Manchester Metropolitan University researchers are leading the design of a survey for the first Europe-wide project to track the well-being of children as they grow up.
The European Cohort Development Project (ECDP) will establish the design of a European survey called EuroCohort for children and young people from birth until the age of 25 and aims to provide data to aid policymakers across Europe to make better decisions to secure their wellbeing.
The project, funded by the European Commission, will bring much needed attention to the reality that policy-makers are unable to draw upon the type of data that is needed to address complex social problems which often have a negative impact on child and adolescent wellbeing. According to the OECD publication ‘How’s Life’ (2015) there is a need for “longitudinal and purpose-built surveys of child well-being” in order to fully understand how it is that a variety of policies influence different groups of children at different points in their lives. Without such data policies will be ill-informed and less likely to be able to make a real difference.
Building evidence base
This new project is set to work out the requirements for a survey that will provide the evidence base to comprehensively inform progress on childhood health and wellbeing.
Once in operation, the survey will gather large amounts of data on measures of health and wellbeing, such as stress at school and happiness in the home. A comparison across European countries will strengthen the understanding of how context and policy influence such measures.
PERU’s Professor Gary Pollock, the project Director, said: “The European Cohort Development project is a first as it is building towards a pan-European, longitudinal survey of child health and wellbeing. The aim is to arrive at a research framework that is scientifically robust enough for policy-makers to take forward.”
Project launch
The next year and a half of the project is focussed on setting up the survey. The project holds its initial meeting in Manchester in January, where partners from 12 European countries will begin work to develop the research design and the data collection instruments. Due to the relevance of the future survey’s findings to national governments and institutions, the project team is involving them from the start.

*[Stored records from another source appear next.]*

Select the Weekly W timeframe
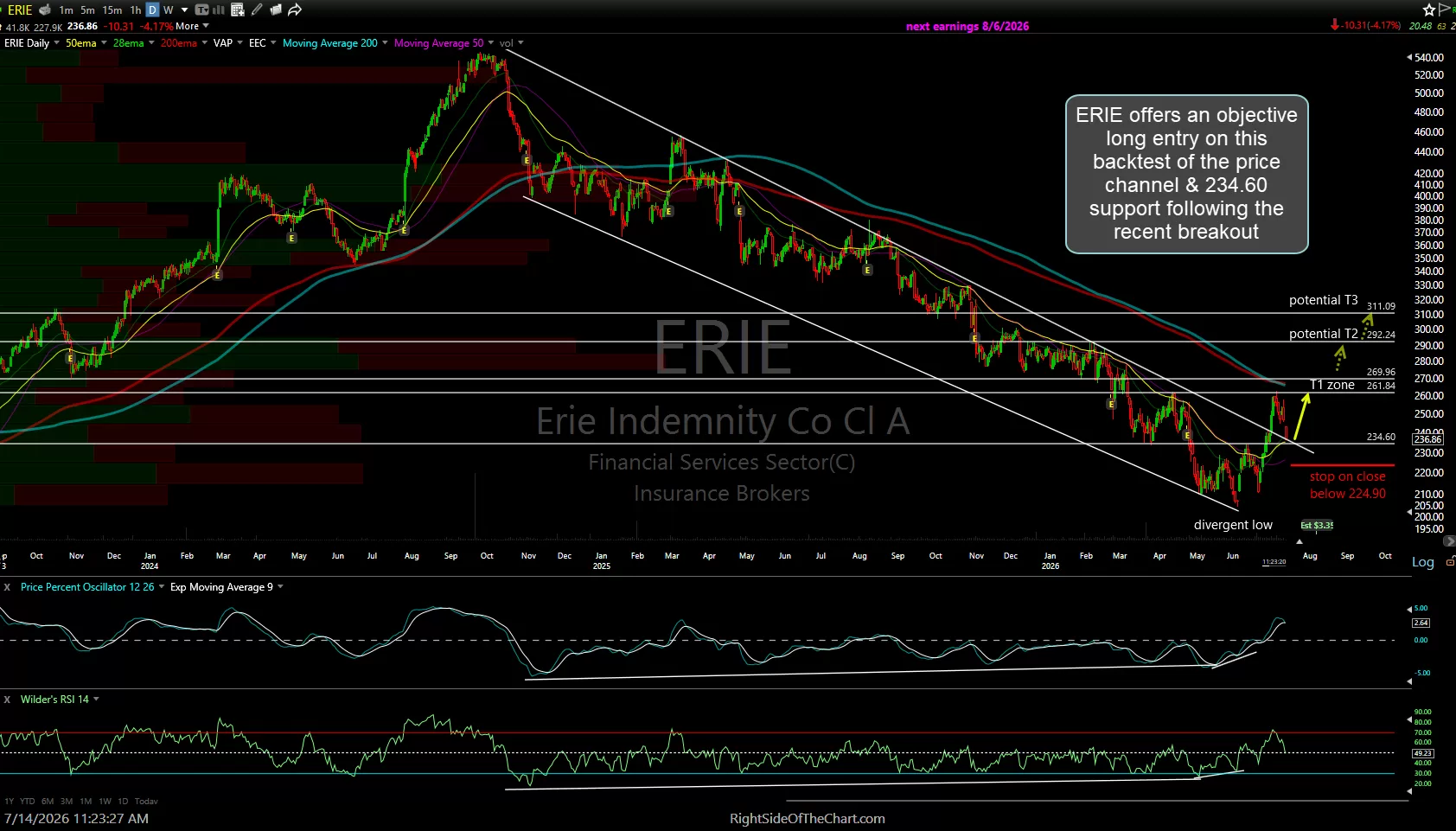The image size is (1456, 831). 169,10
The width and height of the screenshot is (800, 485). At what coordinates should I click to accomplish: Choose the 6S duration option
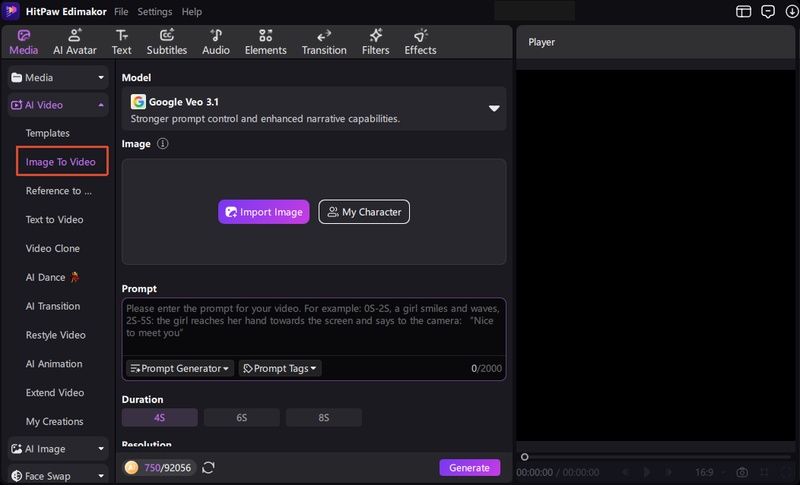point(242,418)
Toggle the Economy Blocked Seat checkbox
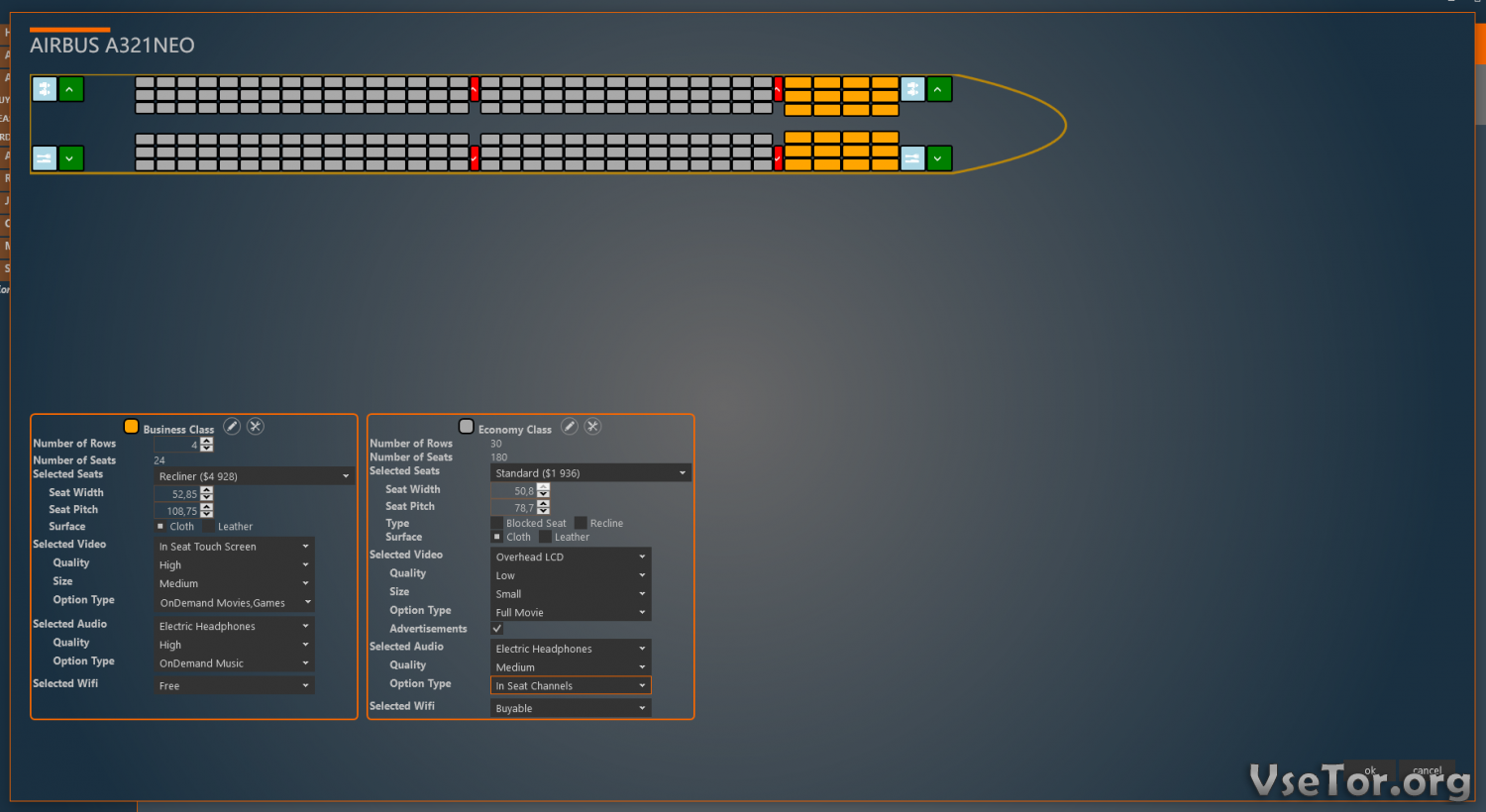Image resolution: width=1486 pixels, height=812 pixels. (x=497, y=523)
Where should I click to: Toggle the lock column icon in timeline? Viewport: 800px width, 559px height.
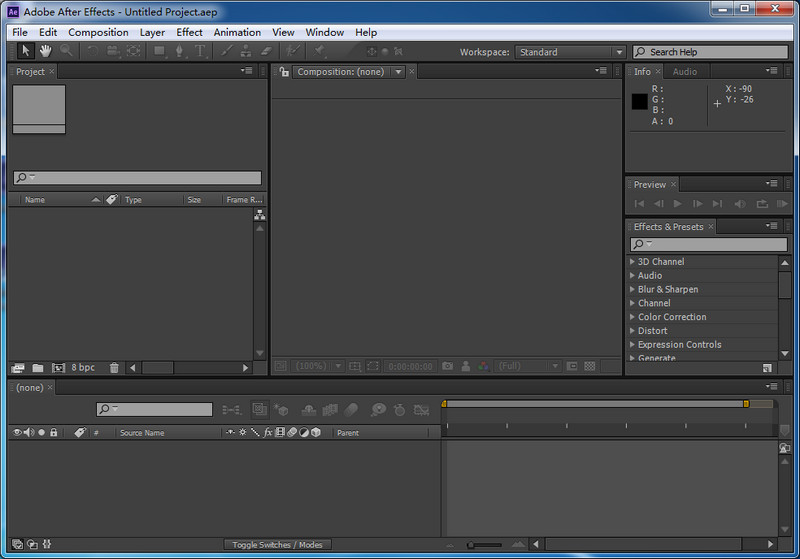54,433
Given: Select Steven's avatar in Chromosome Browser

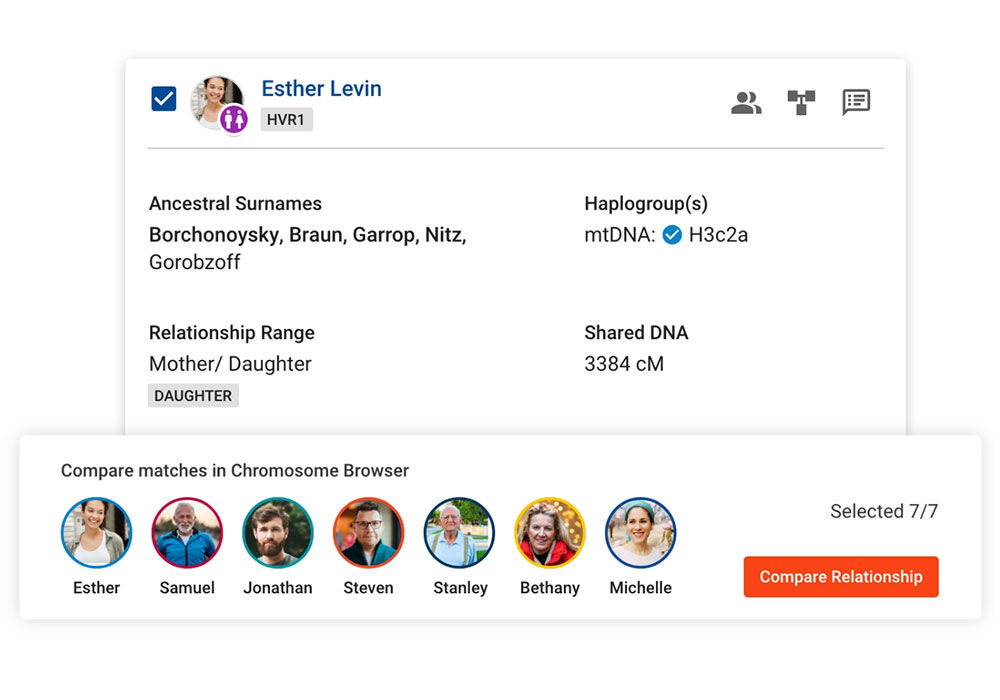Looking at the screenshot, I should [x=368, y=533].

The European Cohort Development project is led by PERU and has been awarded over 2 million Euros. The project includes partner universities from Croatia, Estonia, Finland, Hungary, Germany, Greece, Italy, Portugal, Slovakia, Spain and The Netherlands. Representatives from UNICEF are also closely involved with the project and are keen to support the initiative to develop a Europe-wide cohort survey.
The need for robust evidence on what determines the trajectories of development and child wellbeing across the life course cannot be understated. Pollock said: “We will be inviting important political and policy decision makers to participate in a discussion of costs and benefits that will inform the scope of the study. We hope that our research will contribute towards supporting better growing-up experiences in the near future.”
Dominic Richardson, Senior Education Specialist at UNICEF, said: “The need for robust evidence on what determines the trajectories of development and child wellbeing across the life course cannot be understated. A Europe-wide survey fills an important gap in knowledge, and strengthens the ability of policy-makers in different countries and contexts to learn and share good practice for child development. The ECDP is a vital next step in improving child policy, and through this the living standards of all children in Europe.”